What the exercise asks: For this exercise, transcribe all of the entries exactly.

Stored items

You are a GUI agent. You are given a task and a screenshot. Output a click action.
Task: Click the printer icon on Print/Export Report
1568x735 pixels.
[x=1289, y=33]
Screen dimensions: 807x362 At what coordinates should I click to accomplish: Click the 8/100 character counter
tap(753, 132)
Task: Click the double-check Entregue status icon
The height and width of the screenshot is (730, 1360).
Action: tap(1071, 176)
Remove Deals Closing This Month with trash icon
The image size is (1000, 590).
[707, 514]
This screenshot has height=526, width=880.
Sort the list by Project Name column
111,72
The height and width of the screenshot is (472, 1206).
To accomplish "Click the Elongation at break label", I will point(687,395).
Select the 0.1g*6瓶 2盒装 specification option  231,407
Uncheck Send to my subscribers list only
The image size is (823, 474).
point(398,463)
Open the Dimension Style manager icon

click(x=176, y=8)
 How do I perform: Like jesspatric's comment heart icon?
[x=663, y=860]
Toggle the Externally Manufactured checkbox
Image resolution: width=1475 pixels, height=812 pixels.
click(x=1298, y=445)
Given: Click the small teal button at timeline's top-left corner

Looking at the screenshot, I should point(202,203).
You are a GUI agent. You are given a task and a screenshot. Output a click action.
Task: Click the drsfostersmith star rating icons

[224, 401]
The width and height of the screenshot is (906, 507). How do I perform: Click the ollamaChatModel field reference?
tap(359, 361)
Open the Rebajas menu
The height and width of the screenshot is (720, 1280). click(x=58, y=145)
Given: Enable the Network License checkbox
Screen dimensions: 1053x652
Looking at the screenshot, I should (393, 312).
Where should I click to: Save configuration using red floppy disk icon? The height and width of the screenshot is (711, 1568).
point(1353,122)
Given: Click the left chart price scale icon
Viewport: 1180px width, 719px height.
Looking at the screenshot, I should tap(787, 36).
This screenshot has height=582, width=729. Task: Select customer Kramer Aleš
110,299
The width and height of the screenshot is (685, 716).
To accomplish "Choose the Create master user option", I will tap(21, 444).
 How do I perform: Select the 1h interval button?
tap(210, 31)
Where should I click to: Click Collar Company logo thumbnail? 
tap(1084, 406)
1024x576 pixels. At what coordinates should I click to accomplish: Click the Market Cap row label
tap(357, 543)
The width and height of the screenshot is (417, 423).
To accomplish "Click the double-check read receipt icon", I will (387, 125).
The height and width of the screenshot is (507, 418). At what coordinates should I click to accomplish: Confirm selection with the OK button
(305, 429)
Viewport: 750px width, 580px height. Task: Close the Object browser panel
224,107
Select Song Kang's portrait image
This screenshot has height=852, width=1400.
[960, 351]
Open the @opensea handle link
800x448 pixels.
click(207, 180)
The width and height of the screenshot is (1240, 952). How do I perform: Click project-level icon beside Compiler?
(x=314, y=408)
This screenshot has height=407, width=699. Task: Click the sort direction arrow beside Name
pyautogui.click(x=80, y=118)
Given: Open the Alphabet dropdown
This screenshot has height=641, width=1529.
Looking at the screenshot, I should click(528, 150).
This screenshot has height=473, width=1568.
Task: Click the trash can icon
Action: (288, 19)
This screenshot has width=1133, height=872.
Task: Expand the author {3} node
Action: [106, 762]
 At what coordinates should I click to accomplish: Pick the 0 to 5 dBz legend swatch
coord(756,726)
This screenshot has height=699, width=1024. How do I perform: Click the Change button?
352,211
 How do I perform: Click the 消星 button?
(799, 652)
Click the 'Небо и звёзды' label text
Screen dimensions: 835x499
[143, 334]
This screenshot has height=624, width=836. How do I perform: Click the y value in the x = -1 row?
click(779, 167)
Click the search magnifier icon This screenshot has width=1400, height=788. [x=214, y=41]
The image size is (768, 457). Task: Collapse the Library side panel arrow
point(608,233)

Exercise answer:
You are a GUI agent. You are given a task and a screenshot. Output a click action.
Task: Click the printer icon on Print/Export Report
1568x735 pixels.
[x=1289, y=33]
Screen dimensions: 807x362 At what coordinates should I click to accomplish: Click the 8/100 character counter
tap(753, 132)
Task: Click the double-check Entregue status icon
The height and width of the screenshot is (730, 1360).
Action: tap(1071, 176)
Remove Deals Closing This Month with trash icon
The image size is (1000, 590).
[707, 514]
This screenshot has height=526, width=880.
Sort the list by Project Name column
111,72
The height and width of the screenshot is (472, 1206).
To accomplish "Click the Elongation at break label", I will point(687,395).
Select the 0.1g*6瓶 2盒装 specification option  231,407
Uncheck Send to my subscribers list only
The image size is (823, 474).
point(398,463)
Open the Dimension Style manager icon

click(x=176, y=8)
 How do I perform: Like jesspatric's comment heart icon?
[x=663, y=860]
Toggle the Externally Manufactured checkbox
Image resolution: width=1475 pixels, height=812 pixels.
click(x=1298, y=445)
Given: Click the small teal button at timeline's top-left corner

Looking at the screenshot, I should point(202,203).
You are a GUI agent. You are given a task and a screenshot. Output a click action.
Task: Click the drsfostersmith star rating icons

[224, 401]
The width and height of the screenshot is (906, 507). How do I perform: Click the ollamaChatModel field reference?
tap(359, 361)
Open the Rebajas menu
The height and width of the screenshot is (720, 1280). click(x=58, y=145)
Given: Enable the Network License checkbox
Screen dimensions: 1053x652
Looking at the screenshot, I should (393, 312).
Where should I click to: Save configuration using red floppy disk icon? The height and width of the screenshot is (711, 1568).
point(1353,122)
Given: Click the left chart price scale icon
Viewport: 1180px width, 719px height.
Looking at the screenshot, I should tap(787, 36).
This screenshot has height=582, width=729. Task: Select customer Kramer Aleš
110,299
The width and height of the screenshot is (685, 716).
To accomplish "Choose the Create master user option", I will tap(21, 444).
 How do I perform: Select the 1h interval button?
tap(210, 31)
Where should I click to: Click Collar Company logo thumbnail? 
tap(1084, 406)
1024x576 pixels. At what coordinates should I click to accomplish: Click the Market Cap row label
tap(357, 543)
The width and height of the screenshot is (417, 423).
To accomplish "Click the double-check read receipt icon", I will (387, 125).
The height and width of the screenshot is (507, 418). At what coordinates should I click to accomplish: Confirm selection with the OK button
(305, 429)
Viewport: 750px width, 580px height. Task: Close the Object browser panel
224,107
Select Song Kang's portrait image
This screenshot has height=852, width=1400.
[960, 351]
Open the @opensea handle link
800x448 pixels.
click(207, 180)
The width and height of the screenshot is (1240, 952). How do I perform: Click project-level icon beside Compiler?
(x=314, y=408)
This screenshot has height=407, width=699. Task: Click the sort direction arrow beside Name
pyautogui.click(x=80, y=118)
Given: Open the Alphabet dropdown
This screenshot has height=641, width=1529.
Looking at the screenshot, I should click(528, 150).
This screenshot has height=473, width=1568.
Task: Click the trash can icon
Action: (288, 19)
This screenshot has width=1133, height=872.
Task: Expand the author {3} node
Action: [106, 762]
 At what coordinates should I click to accomplish: Pick the 0 to 5 dBz legend swatch
coord(756,726)
This screenshot has height=699, width=1024. How do I perform: Click the Change button?
352,211
 How do I perform: Click the 消星 button?
(799, 652)
Click the 'Небо и звёзды' label text
Screen dimensions: 835x499
[143, 334]
This screenshot has height=624, width=836. How do I perform: Click the y value in the x = -1 row?
click(779, 167)
Click the search magnifier icon This screenshot has width=1400, height=788. [x=214, y=41]
The image size is (768, 457). Task: Collapse the Library side panel arrow
point(608,233)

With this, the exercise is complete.